Simple Ways to Keep Your House Clean as a Single Mom

SharePinEmailThis is a guest post Have you checked in with yourself recently? Being a mom is a tough job, and if you’re caring for someone else or working outside the home, you have many more responsibilities to juggle. With so much to look after, you may think you need Cinderella’s mice to keep your house…

This is a guest post

Have you checked in with yourself recently? Being a mom is a tough job, and if you’re caring for someone else or working outside the home, you have many more responsibilities to juggle. With so much to look after, you may think you need Cinderella’s mice to keep your house from falling apart. Luckily, there is hope.

Here are simple ways single mothers can keep their homes sparkling without sacrificing their time with the kids they cherish.

Prioritize Through Lists

Are you the kind of person who can jump right into something? Odds are, you might feel overwhelmed by a messy household and need to figure out what to tackle first — or you might get distracted by all the things you have left to do. A list can help you determine what to prioritize while focusing on chores. Do you have a mess on your countertop that’s practically inviting pests inside? Tackle any time-sensitive tasks like that before you move on to low-priority items.

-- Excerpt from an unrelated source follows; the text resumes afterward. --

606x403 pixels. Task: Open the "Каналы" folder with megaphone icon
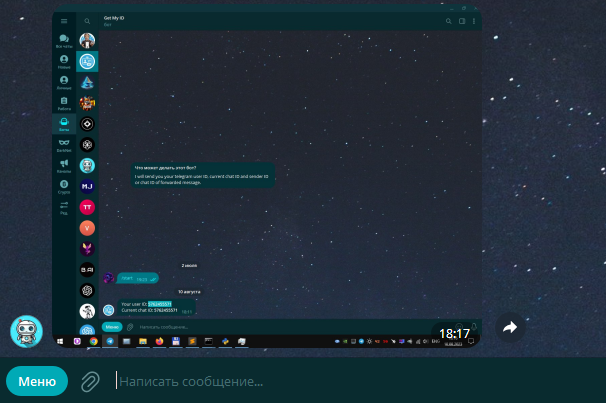click(64, 165)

For example, if someone in your household is allergic to dust, you may want to find lasting solutions to help you tackle the amount that settles in your home. Daily vacuuming might seem like the right option, but you’ll quickly run on empty. Instead, find out the truth behind these allergies. 

Related: Spring Clean Your House in One Day: Free Download

An allergy to dust could be an issue with pet dander, which could have decomposed into fine dust now layered on all your items. Always clean pet spaces first — you’ll be glad you tackled them.

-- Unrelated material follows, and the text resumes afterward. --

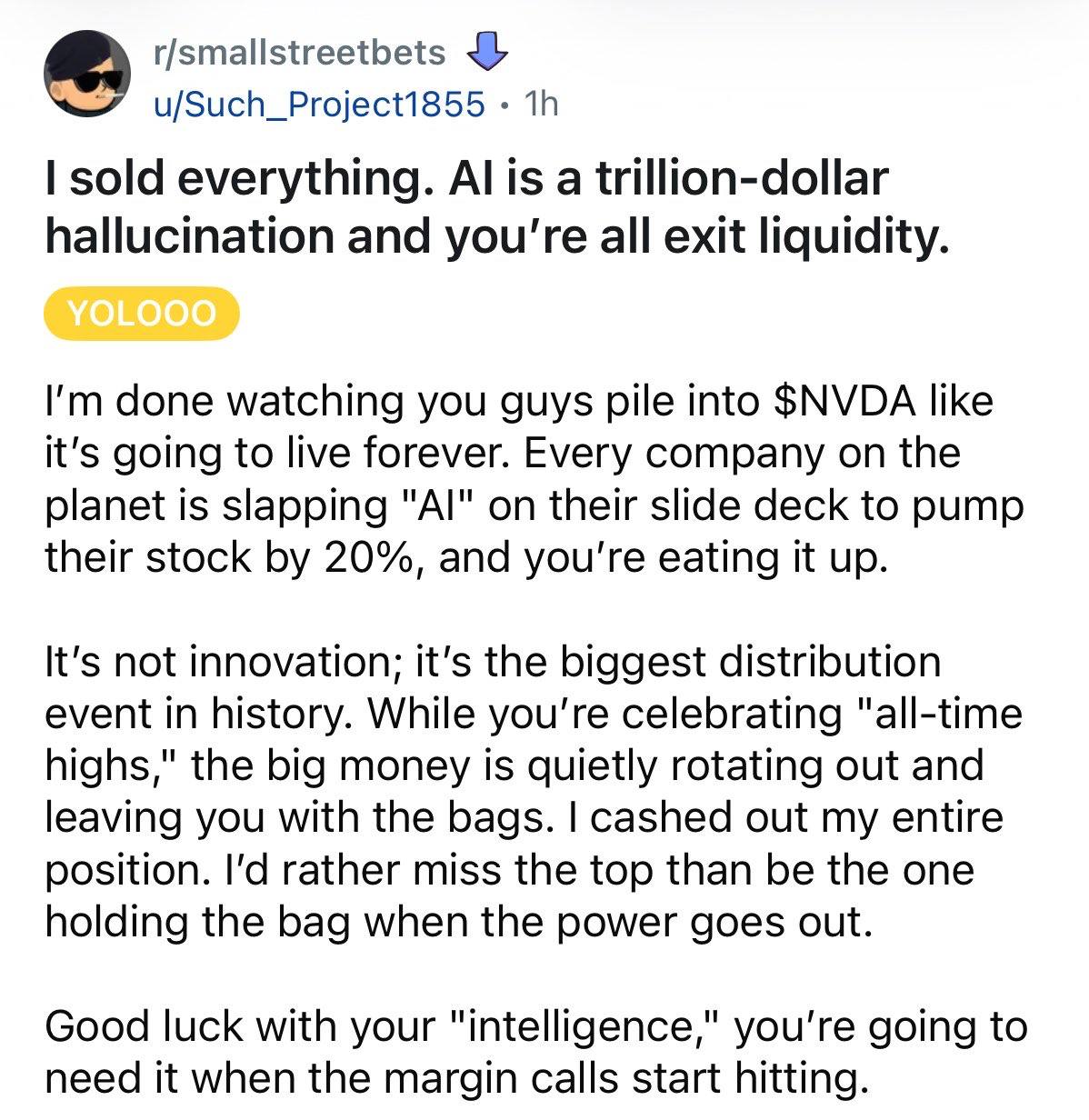Screen dimensions: 1089x1120
Task: Select the sentence 'I cashed out my entire position'
Action: coord(525,845)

Complete a Daily Laundry Load

Kids create a lot of laundry, which can pile up into a mountain that feels overwhelming at the end of the week. Instead of tackling everything on your day off, you can run a daily cycle or two to lessen your metaphorical and physical load.

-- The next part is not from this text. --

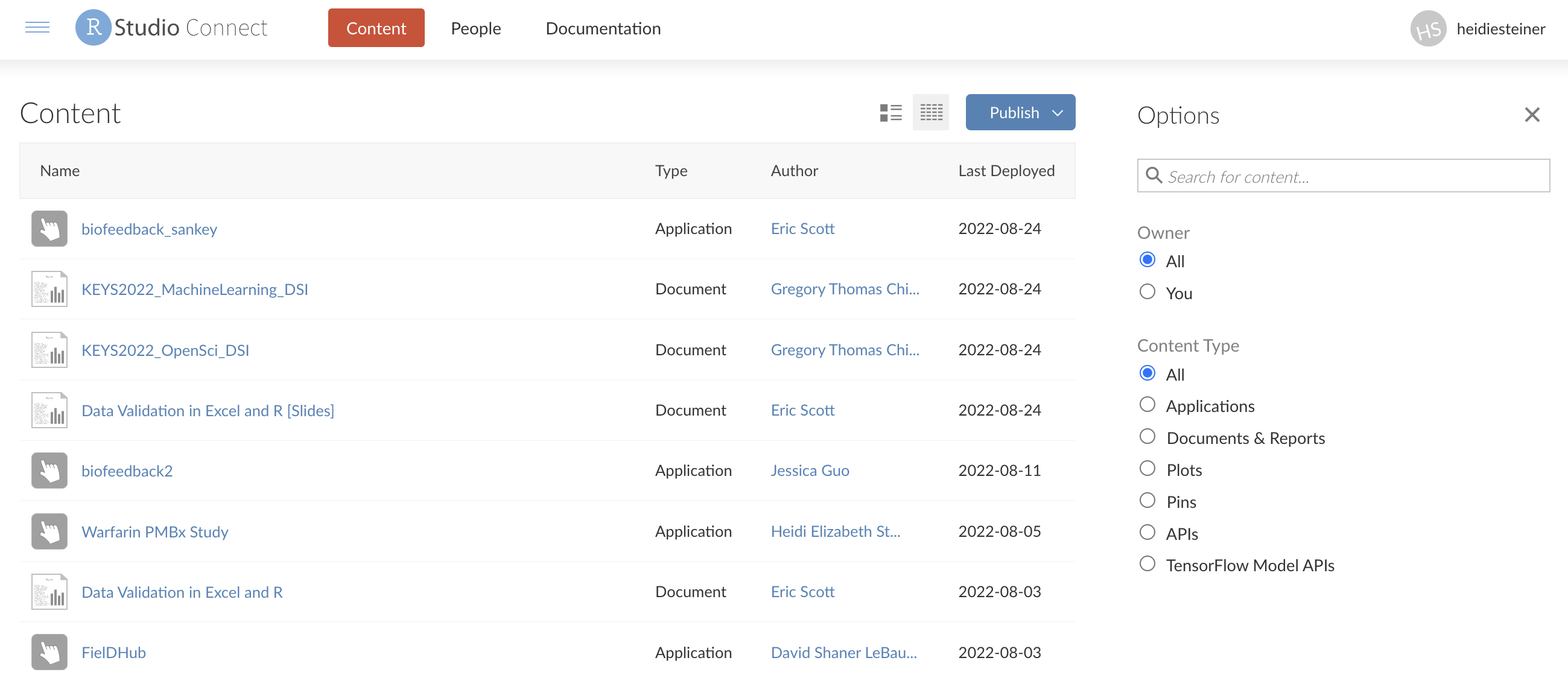Open the hamburger navigation menu

(x=37, y=27)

For example, a washing and drying schedule might look something like the following:

  • Monday: Kid A clothes
  • Tuesday: Kid B clothes
  • Wednesday: Your clothes
  • Thursday: Bathroom towels
  • Friday: Kitchen towels
  • Saturday: Bedsheets
  • Sunday: Extra as needed

Of course, if you notice you have fewer things to wash on certain days, you can pair those days up. The greatness of a washing schedule is that you’ll completely customize it to your lifestyle in no time. It’ll quickly become a habit once you start doing laundry daily. If your kids are old enough, teach them how to do laundry to help them keep up with the schedule. 

Related: How to Clear the Clutter When You Hate to Clean: 9 Easy Tips

Take Care of Hazards First

You should always ensure your home is safe for everyone who enters. Kids typically make several messes daily, so cleaning up after them should be at the top of your to-do list. A significant part of keeping places like the bathroom clean is mopping up any wet spots, keeping it safe as much as you keep it tidy. That way, you can reduce the likelihood of slipping or falling.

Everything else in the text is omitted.